3/ Shems Maarif : Au vu du constat que vous venez de dresser êtes-vous candidat à l’élection présidentielle prochaine ?


BDA : Cette question doit être posée au régime en place, l’actuel chef de l’Etat et à son gouvernement ; sont-ils prêts admettre les conditions et le verdict d’une compétition équitable et impartiale ? Sont-ils prêts à accepter qu’un courant politique présidentiel comme le Rag, cesse d’être hors-la-loi ? Sont-ils prêts à accepter qu’un mouvement social anticonformiste, allergique aux œillères comme le Fpc, participe au marché ouvert de la persuasion, argument contre argument ? Sont-ils prêts à lever les obstructions énormes et infranchissables à l’enrôlement des Mauritaniens autochtones ? Sont-ils prêts à accepter une Céni, un Conseil constitutionnel (Cc), des fichier et code électoraux, transparents et consensuels ? Sont-ils prêts à accepter la candidature de Biram Dah Abeid, supporteraient-ils la participation d’un candidat qui aurait dû battre Ghazouani en 2019 et pourrait y parvenir 5 ans après ? Le président Ghazouani va-t-il accepter de courir le risque de valider une candidature qui lui imposerait un deuxième tour en 2024 et l’obligerait de recourir, une seconde fois, à l’armée et à la répression pour imposer sa victoire ? Ne serait-il plus en sécurité en éliminant la candidature d’un adversaire aguerri, notoire et dangereux, au profit de candidature faibles et convenues ? Je pense qu’il revient au pouvoir de clarifier sa prédisposition à réaliser une élection vraie ; c’est à lui de dire quelle catégorie de candidat autoriserait- il dans sa démocratie très contrôlée.


4/Shems Maarif : Quels rapports entretenez-vous avec les partis de l’opposition notamment l’UFP, le RFD qui ont engagé un dialogue avec le pouvoir ?

     
BDA : Nous en tant que courant de l’opposition, comme toutes les fractions qui l’animent, gardions des relations de concertation et de coordination avec ces deux partis, au titre de de notre rejet commun du dernier scrutin au suffrage universel mais, à notre grande surprise, nos alliés sont brusquement revenus, d’une pêche nocturne avec, au fond du filet, un accord de connivence générale, entre le gouvernement et eux, sur le fondement de mots d’ordre et d’intention forts louables; aujourd’hui, les voici partenaires de l’Insaf, donc, membres de la majorité, c’est-à-dire comptables de son bilan et de ses erreurs. 


5/Shems Maarif : Le président du parti SAWAB sous les couleurs duquel vous êtes élus à l’Assemblée nationale pour la seconde fois a écrit sur sa page FACEBOOK un commentaire très critique à l’égard des propos du président GHAZOUANI concernant la France partagez-vous ces propos ?  Vous engagent-ils ?

BDA : De prime abord, il est de notoriété publique que les liens du parti de mes compagnons de Rag à ceux de Sawab, concernent plutôt les élections.
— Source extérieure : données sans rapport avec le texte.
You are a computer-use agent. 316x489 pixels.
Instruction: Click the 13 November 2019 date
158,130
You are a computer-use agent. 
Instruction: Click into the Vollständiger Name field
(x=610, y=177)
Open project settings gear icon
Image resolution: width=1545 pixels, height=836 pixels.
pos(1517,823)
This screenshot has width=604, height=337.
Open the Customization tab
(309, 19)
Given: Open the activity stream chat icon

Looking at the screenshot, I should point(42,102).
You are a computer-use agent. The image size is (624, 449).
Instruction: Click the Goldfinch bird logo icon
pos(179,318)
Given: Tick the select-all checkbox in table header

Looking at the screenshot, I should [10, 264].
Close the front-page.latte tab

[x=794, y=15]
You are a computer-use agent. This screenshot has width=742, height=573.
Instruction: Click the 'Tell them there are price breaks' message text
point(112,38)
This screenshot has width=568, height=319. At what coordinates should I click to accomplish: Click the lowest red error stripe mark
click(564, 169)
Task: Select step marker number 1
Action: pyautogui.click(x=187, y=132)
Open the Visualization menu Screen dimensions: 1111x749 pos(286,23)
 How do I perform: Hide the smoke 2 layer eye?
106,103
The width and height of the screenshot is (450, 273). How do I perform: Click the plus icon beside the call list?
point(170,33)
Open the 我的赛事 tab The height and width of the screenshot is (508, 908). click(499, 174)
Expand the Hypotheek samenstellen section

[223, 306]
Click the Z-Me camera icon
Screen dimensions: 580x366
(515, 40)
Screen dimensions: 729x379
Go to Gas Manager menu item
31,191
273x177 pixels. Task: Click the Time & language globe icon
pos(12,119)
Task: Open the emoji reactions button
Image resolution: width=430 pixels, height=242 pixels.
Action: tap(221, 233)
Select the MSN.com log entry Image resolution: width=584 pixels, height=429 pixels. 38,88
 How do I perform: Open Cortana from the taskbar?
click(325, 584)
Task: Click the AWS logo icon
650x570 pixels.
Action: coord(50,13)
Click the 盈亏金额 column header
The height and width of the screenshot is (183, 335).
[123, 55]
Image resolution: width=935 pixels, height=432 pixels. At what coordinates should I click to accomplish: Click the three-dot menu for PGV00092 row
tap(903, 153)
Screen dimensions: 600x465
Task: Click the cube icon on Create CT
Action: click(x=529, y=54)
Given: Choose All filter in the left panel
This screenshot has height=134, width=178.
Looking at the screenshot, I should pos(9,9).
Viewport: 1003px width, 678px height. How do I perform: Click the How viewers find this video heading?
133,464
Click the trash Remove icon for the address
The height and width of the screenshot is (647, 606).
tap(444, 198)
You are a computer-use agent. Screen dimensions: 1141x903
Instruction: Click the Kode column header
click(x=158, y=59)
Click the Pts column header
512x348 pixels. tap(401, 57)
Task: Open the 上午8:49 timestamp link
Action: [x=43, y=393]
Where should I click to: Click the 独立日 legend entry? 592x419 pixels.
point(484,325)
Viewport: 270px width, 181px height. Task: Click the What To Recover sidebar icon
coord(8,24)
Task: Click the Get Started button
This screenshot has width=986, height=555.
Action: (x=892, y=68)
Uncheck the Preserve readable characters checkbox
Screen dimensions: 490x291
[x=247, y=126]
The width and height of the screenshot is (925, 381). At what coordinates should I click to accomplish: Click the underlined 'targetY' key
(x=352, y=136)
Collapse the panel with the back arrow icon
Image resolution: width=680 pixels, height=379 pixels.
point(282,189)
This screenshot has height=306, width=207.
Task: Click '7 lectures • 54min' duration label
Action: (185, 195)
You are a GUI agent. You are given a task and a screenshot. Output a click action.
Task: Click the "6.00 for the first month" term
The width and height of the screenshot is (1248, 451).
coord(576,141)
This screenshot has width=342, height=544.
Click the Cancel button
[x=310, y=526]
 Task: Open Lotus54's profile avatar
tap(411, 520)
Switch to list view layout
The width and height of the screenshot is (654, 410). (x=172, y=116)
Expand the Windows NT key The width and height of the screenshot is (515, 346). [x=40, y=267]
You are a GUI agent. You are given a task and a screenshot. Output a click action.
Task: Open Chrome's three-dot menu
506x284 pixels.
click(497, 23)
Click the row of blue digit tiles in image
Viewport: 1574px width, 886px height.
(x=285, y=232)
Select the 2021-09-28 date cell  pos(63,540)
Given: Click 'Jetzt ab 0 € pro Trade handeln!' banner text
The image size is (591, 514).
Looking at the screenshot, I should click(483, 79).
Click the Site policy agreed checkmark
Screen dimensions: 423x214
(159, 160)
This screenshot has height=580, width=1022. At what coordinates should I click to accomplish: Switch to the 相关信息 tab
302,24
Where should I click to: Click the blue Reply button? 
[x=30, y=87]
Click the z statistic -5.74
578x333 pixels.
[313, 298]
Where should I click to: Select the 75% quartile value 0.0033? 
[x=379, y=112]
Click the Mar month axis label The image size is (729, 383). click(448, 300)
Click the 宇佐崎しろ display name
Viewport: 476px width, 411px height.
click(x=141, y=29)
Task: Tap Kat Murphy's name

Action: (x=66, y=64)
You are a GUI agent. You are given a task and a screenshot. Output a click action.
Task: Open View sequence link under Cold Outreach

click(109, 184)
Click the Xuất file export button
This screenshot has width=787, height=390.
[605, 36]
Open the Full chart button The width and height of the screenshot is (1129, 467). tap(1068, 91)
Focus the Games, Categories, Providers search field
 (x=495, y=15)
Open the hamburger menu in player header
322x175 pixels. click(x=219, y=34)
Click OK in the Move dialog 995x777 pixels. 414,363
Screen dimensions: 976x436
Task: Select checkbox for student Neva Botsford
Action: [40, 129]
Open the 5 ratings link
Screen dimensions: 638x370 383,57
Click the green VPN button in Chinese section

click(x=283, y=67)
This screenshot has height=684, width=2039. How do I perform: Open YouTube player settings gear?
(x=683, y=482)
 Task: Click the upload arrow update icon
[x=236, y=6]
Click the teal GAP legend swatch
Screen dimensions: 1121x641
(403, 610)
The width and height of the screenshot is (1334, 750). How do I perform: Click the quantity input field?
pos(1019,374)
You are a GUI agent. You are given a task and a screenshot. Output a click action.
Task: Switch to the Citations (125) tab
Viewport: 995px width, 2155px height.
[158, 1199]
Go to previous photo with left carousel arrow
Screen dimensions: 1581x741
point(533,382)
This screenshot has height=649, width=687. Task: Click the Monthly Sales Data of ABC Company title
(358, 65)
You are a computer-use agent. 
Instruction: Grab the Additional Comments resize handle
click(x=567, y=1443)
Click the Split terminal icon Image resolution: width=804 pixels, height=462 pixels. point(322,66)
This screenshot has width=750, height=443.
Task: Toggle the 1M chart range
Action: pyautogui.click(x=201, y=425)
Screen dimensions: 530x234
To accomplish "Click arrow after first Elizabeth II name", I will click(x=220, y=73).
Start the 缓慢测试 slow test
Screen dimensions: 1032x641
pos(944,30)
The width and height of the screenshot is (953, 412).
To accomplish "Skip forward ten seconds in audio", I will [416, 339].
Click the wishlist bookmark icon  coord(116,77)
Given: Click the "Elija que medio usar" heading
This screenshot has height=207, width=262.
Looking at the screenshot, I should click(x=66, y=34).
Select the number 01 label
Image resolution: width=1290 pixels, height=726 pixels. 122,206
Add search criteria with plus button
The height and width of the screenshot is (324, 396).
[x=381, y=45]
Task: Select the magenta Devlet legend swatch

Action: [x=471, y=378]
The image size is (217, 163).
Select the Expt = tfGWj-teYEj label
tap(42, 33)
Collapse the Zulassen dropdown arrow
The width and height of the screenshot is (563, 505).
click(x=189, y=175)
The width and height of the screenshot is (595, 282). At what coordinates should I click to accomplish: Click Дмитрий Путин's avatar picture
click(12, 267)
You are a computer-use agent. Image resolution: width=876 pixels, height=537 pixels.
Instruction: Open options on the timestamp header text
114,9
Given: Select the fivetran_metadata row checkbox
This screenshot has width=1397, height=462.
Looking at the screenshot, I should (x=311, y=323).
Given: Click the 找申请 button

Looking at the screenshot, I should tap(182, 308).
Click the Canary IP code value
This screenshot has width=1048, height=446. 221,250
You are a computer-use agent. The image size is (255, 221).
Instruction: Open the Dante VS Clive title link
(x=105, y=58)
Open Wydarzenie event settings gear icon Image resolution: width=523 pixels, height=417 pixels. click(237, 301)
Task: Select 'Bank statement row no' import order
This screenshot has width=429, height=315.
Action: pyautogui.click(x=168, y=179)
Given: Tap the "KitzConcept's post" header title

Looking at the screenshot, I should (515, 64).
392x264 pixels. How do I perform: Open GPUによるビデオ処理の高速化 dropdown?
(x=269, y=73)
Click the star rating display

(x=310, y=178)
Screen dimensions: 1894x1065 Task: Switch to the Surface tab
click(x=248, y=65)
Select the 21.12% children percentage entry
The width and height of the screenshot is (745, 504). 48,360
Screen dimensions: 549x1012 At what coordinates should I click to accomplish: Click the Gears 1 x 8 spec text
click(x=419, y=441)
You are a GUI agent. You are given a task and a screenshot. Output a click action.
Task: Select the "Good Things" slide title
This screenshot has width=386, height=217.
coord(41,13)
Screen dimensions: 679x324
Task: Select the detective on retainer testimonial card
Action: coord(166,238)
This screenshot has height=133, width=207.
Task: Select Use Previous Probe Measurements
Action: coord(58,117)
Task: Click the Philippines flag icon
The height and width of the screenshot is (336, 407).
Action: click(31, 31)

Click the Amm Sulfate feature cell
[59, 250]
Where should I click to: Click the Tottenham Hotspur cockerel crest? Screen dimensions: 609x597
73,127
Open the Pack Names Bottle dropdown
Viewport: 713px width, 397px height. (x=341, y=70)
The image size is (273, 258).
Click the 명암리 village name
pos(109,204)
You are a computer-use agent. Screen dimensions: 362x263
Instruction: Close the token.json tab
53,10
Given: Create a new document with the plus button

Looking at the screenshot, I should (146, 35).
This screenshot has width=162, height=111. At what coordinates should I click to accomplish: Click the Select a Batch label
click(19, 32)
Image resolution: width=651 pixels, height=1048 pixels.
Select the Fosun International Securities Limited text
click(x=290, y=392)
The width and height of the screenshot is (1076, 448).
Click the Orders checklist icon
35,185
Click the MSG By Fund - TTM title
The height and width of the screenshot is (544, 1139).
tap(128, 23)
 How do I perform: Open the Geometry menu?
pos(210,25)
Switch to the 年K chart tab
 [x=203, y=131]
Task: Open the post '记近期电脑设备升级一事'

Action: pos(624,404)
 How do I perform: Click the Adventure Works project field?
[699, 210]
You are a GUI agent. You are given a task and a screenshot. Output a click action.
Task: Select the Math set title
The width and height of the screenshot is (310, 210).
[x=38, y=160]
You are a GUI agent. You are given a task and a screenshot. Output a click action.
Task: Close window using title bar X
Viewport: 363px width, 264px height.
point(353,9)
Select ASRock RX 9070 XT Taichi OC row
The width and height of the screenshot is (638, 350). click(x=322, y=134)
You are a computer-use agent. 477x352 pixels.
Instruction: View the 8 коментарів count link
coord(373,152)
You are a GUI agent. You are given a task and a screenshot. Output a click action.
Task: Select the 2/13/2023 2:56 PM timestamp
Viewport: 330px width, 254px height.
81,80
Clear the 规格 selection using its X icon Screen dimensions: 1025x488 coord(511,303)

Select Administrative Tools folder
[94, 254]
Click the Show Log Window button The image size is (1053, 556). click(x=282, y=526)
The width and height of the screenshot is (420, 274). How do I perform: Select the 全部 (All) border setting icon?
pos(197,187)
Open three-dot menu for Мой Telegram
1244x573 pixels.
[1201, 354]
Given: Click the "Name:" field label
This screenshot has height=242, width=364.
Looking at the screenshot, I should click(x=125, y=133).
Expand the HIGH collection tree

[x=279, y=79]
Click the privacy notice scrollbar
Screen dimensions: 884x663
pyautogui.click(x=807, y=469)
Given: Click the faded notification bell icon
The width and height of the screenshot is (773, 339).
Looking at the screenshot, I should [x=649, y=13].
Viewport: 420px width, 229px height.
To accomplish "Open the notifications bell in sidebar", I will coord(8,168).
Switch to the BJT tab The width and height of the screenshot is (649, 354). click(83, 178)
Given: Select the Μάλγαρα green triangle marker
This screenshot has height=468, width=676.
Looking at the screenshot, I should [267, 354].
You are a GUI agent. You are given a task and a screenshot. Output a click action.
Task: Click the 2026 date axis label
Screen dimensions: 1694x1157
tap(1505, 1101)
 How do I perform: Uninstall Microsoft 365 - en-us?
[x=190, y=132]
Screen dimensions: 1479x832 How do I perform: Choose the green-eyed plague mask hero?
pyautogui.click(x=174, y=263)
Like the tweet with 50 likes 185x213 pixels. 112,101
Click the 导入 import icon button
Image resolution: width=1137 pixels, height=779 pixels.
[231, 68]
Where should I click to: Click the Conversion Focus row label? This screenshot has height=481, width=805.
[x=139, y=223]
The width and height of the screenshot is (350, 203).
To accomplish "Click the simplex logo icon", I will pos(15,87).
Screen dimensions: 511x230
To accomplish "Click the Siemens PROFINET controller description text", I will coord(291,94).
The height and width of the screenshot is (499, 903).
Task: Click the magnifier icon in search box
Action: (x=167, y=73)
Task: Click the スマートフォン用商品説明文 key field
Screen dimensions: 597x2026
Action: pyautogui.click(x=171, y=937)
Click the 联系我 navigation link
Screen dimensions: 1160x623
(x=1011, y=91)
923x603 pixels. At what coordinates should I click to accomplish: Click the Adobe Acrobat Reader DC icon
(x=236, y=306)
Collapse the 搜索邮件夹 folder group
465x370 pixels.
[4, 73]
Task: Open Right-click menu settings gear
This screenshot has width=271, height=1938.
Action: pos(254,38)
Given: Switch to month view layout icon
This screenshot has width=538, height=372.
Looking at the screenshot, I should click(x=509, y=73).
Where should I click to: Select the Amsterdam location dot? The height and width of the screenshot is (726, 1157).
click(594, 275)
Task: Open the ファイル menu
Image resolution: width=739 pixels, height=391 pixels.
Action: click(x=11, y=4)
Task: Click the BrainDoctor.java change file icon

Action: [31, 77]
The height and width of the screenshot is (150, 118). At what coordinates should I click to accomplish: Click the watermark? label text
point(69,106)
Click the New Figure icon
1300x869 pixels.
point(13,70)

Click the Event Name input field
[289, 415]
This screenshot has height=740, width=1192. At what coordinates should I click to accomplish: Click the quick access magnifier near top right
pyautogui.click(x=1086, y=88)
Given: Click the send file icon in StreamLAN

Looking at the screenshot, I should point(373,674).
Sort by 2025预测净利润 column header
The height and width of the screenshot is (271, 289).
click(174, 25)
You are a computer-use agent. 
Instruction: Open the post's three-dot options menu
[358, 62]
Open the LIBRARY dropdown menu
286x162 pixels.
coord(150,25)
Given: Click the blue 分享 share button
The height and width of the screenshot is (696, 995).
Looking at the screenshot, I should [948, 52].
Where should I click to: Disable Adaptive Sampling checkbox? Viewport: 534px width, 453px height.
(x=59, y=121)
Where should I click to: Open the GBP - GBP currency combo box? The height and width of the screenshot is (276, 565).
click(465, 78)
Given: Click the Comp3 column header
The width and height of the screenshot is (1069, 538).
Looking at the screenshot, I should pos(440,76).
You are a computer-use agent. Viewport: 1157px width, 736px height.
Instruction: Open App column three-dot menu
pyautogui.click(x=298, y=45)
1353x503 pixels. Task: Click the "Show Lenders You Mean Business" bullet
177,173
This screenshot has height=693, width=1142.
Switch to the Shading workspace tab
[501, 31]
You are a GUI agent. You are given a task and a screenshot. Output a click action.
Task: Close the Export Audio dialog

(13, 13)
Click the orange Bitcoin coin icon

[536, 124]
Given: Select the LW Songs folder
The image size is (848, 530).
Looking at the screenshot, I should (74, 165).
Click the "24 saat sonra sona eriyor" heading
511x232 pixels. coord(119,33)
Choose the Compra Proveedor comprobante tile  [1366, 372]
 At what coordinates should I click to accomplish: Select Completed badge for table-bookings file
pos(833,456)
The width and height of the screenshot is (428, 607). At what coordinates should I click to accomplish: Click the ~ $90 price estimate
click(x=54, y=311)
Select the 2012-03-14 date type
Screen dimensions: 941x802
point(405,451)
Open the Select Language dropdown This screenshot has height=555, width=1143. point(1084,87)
Les membres du Rag n’ont pas intégré le parti Sawab et Sawab réciproquement. Certaines personnalités du Sawab, ne cachent pas leurs hostilité et allergie à davantage de rapprochement avec le Rag. En vérité, l’idéologie des uns et des autres ainsi que leurs choix et priorités divergent, quant au fond et de manière décisive.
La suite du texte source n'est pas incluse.